Some well-known self-supervised learning methods are:

“SimCLR-A Simple framework for contrastive learning of visual representations“

“Momentum Contrast for Unsupervised Visual Representation Learning“

“Bootstrap Your Own Latent: A New Approach to Self-Supervised Learning“

“Deep Clustering for Unsupervised Learning of Visual Features“

“Unsupervised Learning of Visual Features by Contrasting Cluster Assignments“

Below we list some latest work as:

· “**DetCo: Unsupervised Contrastive Learning for Object Detection**“

· “**PointContrast: Unsupervised Pre-training for 3D Point Cloud Understanding**“

· “**MonoRUn: Monocular 3D Object Detection by Reconstruction and Uncertainty Propagation**“

“**Weakly Supervised Semantic Point Cloud Segmentation: Towards 10x Fewer Labels**“

8)Zero/Few shot learning

Zero-shot learning (ZSL) aims to recognize objects whose instances may not be seen during training. Zero shot learning belongs to transfer learning: the source feature space is of training instances, and the target feature space is of testing instances. They are the same. The label spaces are different, seen set and unseen set.
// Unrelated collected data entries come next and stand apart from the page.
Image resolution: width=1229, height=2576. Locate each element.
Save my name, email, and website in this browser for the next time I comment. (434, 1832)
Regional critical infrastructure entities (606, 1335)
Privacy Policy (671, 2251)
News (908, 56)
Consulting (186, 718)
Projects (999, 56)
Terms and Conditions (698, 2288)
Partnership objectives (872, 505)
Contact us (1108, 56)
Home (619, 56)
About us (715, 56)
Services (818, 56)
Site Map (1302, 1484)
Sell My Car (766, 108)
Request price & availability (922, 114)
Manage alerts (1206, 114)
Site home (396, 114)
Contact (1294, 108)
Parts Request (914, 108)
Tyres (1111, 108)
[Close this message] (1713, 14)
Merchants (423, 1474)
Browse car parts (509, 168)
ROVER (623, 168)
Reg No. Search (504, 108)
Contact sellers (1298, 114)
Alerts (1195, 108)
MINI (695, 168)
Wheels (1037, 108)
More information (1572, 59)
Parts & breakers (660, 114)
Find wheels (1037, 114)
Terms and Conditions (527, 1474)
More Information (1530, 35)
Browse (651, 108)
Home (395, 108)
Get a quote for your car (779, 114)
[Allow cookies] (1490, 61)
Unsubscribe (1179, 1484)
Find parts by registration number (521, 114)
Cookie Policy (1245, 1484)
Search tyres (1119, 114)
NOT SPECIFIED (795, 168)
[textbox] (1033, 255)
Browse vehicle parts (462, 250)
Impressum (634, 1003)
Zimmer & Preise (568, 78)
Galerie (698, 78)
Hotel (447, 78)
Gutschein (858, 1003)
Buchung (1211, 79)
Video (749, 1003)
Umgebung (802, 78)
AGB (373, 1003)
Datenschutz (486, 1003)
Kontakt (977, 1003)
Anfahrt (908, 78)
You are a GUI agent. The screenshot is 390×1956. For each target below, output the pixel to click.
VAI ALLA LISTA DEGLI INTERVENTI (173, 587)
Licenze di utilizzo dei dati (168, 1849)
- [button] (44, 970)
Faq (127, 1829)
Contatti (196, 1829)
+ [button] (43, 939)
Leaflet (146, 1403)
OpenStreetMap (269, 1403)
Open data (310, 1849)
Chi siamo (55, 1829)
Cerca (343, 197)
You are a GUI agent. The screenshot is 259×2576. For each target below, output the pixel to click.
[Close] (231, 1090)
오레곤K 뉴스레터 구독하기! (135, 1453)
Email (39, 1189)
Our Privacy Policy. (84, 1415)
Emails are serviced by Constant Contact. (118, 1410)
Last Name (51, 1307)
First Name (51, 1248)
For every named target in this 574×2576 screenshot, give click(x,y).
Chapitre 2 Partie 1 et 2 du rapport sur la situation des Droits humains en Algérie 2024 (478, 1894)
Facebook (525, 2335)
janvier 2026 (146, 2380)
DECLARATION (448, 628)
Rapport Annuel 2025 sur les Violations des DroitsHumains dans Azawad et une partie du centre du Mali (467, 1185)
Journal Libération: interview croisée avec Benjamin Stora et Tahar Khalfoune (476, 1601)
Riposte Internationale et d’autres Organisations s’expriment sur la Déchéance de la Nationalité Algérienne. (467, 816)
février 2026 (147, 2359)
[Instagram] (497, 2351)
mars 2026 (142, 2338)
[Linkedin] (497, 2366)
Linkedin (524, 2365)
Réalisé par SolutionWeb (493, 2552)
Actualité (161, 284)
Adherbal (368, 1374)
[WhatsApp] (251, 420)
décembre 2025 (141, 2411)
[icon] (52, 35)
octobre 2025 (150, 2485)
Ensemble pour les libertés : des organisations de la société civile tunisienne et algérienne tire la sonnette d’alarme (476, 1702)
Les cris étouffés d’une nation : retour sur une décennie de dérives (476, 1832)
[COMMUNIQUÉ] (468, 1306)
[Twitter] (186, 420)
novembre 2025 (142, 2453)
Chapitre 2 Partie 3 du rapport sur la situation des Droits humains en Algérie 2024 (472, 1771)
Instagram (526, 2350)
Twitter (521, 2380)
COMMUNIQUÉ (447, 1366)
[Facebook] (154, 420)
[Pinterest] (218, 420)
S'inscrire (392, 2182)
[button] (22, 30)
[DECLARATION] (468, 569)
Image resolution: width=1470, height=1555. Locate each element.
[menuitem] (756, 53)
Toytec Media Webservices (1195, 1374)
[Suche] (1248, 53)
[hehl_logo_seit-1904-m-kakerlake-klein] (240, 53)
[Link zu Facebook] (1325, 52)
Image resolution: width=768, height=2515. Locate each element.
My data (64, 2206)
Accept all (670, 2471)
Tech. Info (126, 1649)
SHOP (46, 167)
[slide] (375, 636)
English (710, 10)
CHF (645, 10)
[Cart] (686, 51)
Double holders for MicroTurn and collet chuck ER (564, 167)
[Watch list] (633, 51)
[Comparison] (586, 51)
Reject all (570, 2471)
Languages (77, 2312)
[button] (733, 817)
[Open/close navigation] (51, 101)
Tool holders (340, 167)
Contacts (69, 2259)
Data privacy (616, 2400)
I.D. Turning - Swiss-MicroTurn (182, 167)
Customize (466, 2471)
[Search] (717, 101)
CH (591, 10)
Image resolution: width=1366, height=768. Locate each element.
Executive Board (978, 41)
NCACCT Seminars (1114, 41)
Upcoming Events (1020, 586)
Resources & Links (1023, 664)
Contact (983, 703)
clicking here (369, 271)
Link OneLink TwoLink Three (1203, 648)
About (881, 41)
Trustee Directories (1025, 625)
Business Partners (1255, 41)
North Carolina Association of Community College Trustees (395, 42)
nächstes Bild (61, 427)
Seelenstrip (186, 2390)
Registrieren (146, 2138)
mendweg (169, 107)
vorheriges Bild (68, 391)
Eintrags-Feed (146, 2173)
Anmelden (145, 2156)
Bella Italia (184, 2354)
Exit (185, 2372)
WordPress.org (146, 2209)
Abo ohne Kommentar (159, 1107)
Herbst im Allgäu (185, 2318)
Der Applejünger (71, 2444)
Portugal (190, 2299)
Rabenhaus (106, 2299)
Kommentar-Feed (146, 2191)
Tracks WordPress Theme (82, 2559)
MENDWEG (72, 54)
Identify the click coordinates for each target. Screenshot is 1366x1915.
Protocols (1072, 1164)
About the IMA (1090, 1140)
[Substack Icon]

Few-Shot Learning (FSL) comes for learning from limited supervised information to get the hang of the task. FSL can be supervised learning, semi-supervised learning and reinforcement learning, depending on what kind of data is available apart from the limited supervised information. Many FSL methods are meta-learning methods, using the meta-learner as prior knowledge.

Some latest work are:

**“Don’t Even Look Once: Synthesizing Features for Zero-Shot Detection“**

**“Zero-Shot Learning on 3D Point Cloud Objects and Beyond“**

“**Self-Supervised Few-Shot Learning on Point Clouds”**

“**Few-Shot Object Detection and Viewpoint Estimation for Objects in the Wild**“

“**Few-shot 3D Point Cloud Semantic Segmentation**“

9)Continual learning/Open world learning

Continual learning can continually accumulate knowledge over different tasks without the need to retrain from scratch. Three families, based on how task specific information is stored and used throughout the sequential learning process:

• Replay methods

• Regularization-based methods

• Parameter isolation methods

A continual learning survey: Defying forgetting in classification tasks

Open set recognition (OSR), where incomplete knowledge of the world exists at training time, and unknown classes can be submitted to an algorithm during testing, requiring the classifiers to not only accurately classify the seen classes, but also effectively deal with unseen ones.

Open world learning can be seen as a sub task of continual learning.

Some recent work are given as

· “**Towards Open World Object Detection“**

**“OpenGAN: Open-Set Recognition via Open Data Generation**”

· “**Large-Scale Long-Tailed Recognition in an Open World**“

7 Conclusion

In summary, the key in the data closed loop building is the sourceful data. The data driven models or algorithms applied to solve autonomous driving tasks is the base. The trend for this system upgrade depends on:

• Data mode (camera, LiDAR, radar, IMU etc.)

• Data driven model architecture (AutoML)

• Policy to select and use the data (Corner case).